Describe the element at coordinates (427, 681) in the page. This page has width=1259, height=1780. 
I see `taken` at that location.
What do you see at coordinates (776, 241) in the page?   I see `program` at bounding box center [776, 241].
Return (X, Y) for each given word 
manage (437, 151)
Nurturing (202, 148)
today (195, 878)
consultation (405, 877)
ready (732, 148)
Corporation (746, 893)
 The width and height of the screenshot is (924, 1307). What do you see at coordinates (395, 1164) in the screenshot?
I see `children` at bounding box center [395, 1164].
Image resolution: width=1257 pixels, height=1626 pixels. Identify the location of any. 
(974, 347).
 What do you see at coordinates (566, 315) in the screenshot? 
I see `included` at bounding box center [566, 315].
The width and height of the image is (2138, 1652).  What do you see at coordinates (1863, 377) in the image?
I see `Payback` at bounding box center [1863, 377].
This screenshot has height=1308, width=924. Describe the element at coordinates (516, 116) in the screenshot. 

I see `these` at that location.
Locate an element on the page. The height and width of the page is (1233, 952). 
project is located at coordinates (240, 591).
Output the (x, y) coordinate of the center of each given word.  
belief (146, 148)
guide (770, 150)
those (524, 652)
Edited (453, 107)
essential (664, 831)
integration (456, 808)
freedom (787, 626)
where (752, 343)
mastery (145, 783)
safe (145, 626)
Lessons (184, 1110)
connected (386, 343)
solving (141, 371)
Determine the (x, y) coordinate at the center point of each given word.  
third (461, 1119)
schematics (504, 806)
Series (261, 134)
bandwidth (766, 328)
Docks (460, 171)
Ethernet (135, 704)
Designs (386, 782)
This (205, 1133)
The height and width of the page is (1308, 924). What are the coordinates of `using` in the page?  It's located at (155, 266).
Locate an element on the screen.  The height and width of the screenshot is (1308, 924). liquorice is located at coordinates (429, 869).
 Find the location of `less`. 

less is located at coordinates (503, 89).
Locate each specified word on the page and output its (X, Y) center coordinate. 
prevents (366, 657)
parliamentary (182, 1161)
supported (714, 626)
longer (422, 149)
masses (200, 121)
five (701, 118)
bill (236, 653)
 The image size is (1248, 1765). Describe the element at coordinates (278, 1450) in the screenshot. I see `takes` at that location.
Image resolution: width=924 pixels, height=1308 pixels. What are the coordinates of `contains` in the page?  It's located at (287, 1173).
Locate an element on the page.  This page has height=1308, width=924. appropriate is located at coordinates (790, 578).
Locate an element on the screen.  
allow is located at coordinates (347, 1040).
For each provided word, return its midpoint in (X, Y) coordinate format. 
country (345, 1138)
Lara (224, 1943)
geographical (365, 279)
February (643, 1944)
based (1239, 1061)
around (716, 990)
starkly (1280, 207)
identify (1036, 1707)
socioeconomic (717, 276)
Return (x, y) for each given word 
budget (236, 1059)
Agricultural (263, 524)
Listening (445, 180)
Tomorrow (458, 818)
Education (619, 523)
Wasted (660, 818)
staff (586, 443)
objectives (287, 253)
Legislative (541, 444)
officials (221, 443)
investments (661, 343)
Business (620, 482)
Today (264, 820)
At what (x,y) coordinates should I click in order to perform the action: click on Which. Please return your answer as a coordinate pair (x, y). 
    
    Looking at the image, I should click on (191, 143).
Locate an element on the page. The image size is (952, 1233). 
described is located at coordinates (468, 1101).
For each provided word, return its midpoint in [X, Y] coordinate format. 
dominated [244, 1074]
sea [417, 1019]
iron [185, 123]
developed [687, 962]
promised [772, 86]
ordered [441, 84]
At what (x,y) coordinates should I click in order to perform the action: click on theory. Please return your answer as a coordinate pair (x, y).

=-=-=

_TASK_
Extract the stretch of the material above from the line containing "Docks (460, 171)" through the line containing "socioeconomic (717, 276)", copying every line without change. Include both of those lines and nothing else.

_SOLUTION TO THIS TASK_
Docks (460, 171)
Ethernet (135, 704)
Designs (386, 782)
This (205, 1133)
The height and width of the page is (1308, 924). What are the coordinates of `using` in the page?  It's located at (155, 266).
Locate an element on the screen.  The height and width of the screenshot is (1308, 924). liquorice is located at coordinates (429, 869).
 Find the location of `less`. 

less is located at coordinates (503, 89).
Locate each specified word on the page and output its (X, Y) center coordinate. 
prevents (366, 657)
parliamentary (182, 1161)
supported (714, 626)
longer (422, 149)
masses (200, 121)
five (701, 118)
bill (236, 653)
 The image size is (1248, 1765). Describe the element at coordinates (278, 1450) in the screenshot. I see `takes` at that location.
Image resolution: width=924 pixels, height=1308 pixels. What are the coordinates of `contains` in the page?  It's located at (287, 1173).
Locate an element on the page.  This page has height=1308, width=924. appropriate is located at coordinates (790, 578).
Locate an element on the screen.  
allow is located at coordinates (347, 1040).
For each provided word, return its midpoint in (X, Y) coordinate format. 
country (345, 1138)
Lara (224, 1943)
geographical (365, 279)
February (643, 1944)
based (1239, 1061)
around (716, 990)
starkly (1280, 207)
identify (1036, 1707)
socioeconomic (717, 276)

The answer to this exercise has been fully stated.